As the league’s policy changed in regard to disclosing details of testing, or in fact the results, there has been very little information about how that experience played out for Milwaukee’s players.

That is, until now.

Speaking with Mike Christman, a Milwaukee Respiratory Therapy Instructor as a part of CloseUp360’s Hoopers Meet Heroes series, Bucks guard Donte DiVincenzo discussed his experience of getting tested, while also revealing that he was the first of Milwaukee’s players to undergo the swab test:

"“When everything hit, kind of throughout the league, we got tested. So, we were fortunate enough to get tested early. And I can tell you, the testing is not fun! The nasal swab…I had no idea…and I was the first one on the team to get tested. I’d assumed that people were before me, and the doctor was like, ‘You’re the first one’. And I said, ‘What are we doing here?’ And he said, ‘Just tilt your head back and we’re going to go all the way in there.’ It wasn’t comfortable, to say the least.”"
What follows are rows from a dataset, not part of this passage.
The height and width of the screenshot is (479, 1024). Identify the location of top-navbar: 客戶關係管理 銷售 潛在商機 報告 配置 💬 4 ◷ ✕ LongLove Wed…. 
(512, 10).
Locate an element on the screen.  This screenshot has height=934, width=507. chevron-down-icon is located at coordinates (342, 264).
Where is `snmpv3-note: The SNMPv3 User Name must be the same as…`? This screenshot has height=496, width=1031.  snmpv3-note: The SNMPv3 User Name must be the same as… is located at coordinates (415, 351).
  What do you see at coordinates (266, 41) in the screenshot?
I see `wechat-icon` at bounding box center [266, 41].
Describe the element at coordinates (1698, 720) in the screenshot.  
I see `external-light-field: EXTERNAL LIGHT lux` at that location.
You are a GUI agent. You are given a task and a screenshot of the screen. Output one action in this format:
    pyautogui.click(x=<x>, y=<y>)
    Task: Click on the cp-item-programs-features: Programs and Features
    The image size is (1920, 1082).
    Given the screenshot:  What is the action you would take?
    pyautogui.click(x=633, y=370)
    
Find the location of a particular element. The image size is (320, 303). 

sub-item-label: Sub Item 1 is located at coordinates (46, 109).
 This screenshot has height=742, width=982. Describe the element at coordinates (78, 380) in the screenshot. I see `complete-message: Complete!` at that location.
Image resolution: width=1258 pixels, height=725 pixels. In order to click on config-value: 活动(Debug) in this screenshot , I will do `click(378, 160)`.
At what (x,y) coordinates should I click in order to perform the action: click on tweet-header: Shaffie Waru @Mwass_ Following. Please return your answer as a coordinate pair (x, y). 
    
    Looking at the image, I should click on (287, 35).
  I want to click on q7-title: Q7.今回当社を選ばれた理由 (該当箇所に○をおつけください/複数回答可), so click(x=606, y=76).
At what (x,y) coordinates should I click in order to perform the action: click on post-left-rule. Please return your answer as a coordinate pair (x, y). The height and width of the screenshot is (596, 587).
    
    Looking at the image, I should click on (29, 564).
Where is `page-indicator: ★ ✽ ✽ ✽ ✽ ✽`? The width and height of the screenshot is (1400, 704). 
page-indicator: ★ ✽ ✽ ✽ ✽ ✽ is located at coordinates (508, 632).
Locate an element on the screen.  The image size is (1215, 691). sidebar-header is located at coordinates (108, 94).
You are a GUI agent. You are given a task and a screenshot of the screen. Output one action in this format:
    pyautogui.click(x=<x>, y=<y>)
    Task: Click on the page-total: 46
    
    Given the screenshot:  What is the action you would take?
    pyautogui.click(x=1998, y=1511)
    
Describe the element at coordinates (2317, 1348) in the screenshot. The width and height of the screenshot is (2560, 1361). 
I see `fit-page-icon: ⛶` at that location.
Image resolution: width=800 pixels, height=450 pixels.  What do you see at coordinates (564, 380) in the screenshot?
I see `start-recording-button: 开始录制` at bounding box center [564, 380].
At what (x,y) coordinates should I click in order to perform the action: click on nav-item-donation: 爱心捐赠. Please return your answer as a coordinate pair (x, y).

It’s no secret at this point that the swab test for COVID-19 is particularly invasive and far from a pleasant experience, and DiVincenzo certainly only reinforced that notion with his own description. Still, as if any other reason was needed to try to avoid this virus at all costs, the test itself offers one.

DiVincenzo had a much more extensive conversation with Christman, which went beyond discussing his own testing experience to cover Christman’s work instructing other healthcare professionals how to use ventilators, with the full 20-minute discussion available via CloseUp360’s YouTube channel.